Piñera vai provavelmente enfrentar o candidato do governo, Eduardo Frei, no segundo turno.
Caso saia vencedor, o empresário será o primeiro presidente de direita eleito no Chile em meio século e porá fim a décadas de governos da coalizão de centro-esquerda Concertação.
Piñera, com 60 anos, atua em áreas como transporte aéreo e televisão. A revista Forbes o coloca entre os mil homens mais ricos do mundo. Ele ingressou na política em 1989, quando foi eleito senador por Santiago.
O principal adversário do empresário, Eduardo Frei, foi presidente do Chile entre 1994 e 2000. Com 67 anos, o engenheiro e empresário é filho do carismático ex-presidente Eduardo Frei Montalva que, de acordo com as últimas investigações, foi assassinado durante a ditadura no país.
Homossexuais
Os candidatos à Presidência do Chile buscam votos das minorias sexuais, em um reflexo da mudança cultural no país. Embora Piñera e Frei --que são católicos-- tenham declarado que o casamento é a união entre um homem e uma mulher, ambos se mostraram dispostos a regulamentar as uniões de pessoas do mesmo sexo nas questões de herança e dos benefícios de saúde.
Um terceiro candidato que aparece mais atrás nas pesquisas, o independente de esquerda Marco Enríquez-Ominami, também é partidário dos pactos de união civil. "Nessas questões a sociedade chilena avança mais que a política, que os meios de comunicação e as instituições", disse o advogado e jornalista Héctor Soto, colunista do diário chileno "La Tercera".
Conflitos indígenas
A intensificação do conflito indígena na região de Araucanía, no centro-sul do Chile, no entanto, se converteu em tema da campanha e expôs as limitações da política indígena da Concertação.
O conflito por terras envolve os mapuches, a principal etnia indígena chilena, que soma 600 mil pessoas (3,5% da população). Opõe indígenas a grandes agricultores e empresas de exploração mineral e florestal na região de Araucanía, a mais pobre do país, que concentra os mapuches da área rural.
O problema costuma aumentar em anos eleitorais e de crise econômica, como 2009. De janeiro até o fim de julho houve 37 atos de violência de grupos indígenas locais, como tomada de terrenos e incêndios, ante 23 no mesmo período de 2008.
Em agosto, a tensão cresceu após a morte de um mapuche pela polícia em reintegração de posse.
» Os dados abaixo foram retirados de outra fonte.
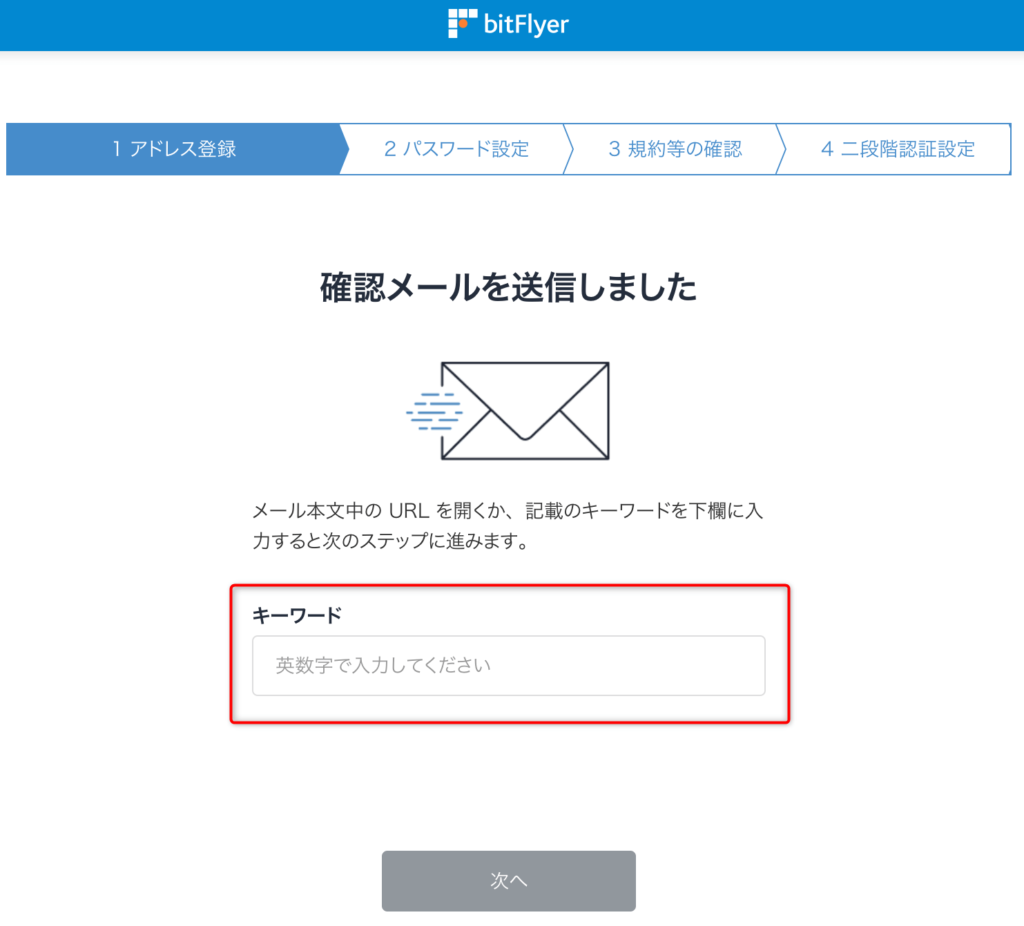Go to step 2 パスワード設定
Image resolution: width=1024 pixels, height=926 pixels.
coord(456,149)
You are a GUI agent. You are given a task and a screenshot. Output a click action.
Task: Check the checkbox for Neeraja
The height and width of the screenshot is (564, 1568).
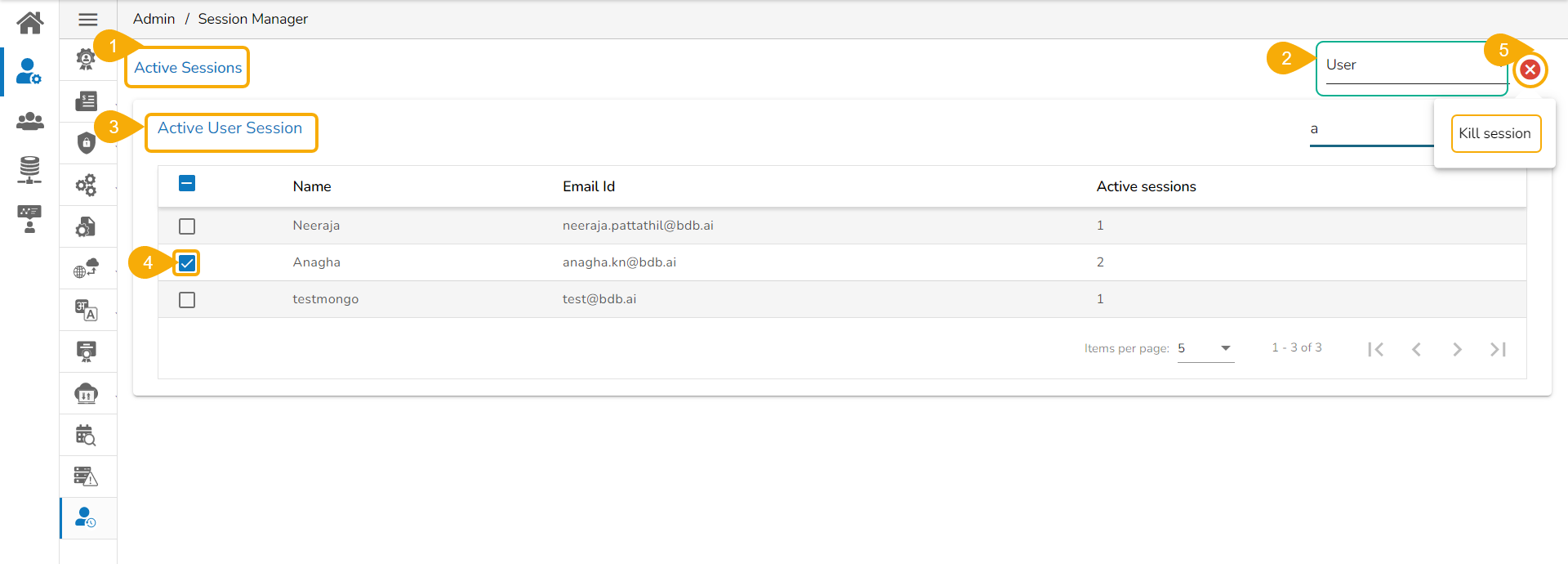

A agitação se somou à ameaça do governo da esquerdista moderada Michelle Bachelet de usar a lei antiterror da ditadura contra quatro mapuches acusados de vandalismo.
A disputa envolve direitos sobrepostos e remete à constituição da propriedade privada na região, há 120 anos. Agricultores se instalaram e adquiriram direitos sobre terras que, em muitos casos, eram áreas indígenas com direitos constituídos pela Coroa espanhola.
Frei disse, ao visitar a região, que o conflito "não se reduz à compra de terras" e propôs investir em educação e em infraestrutura.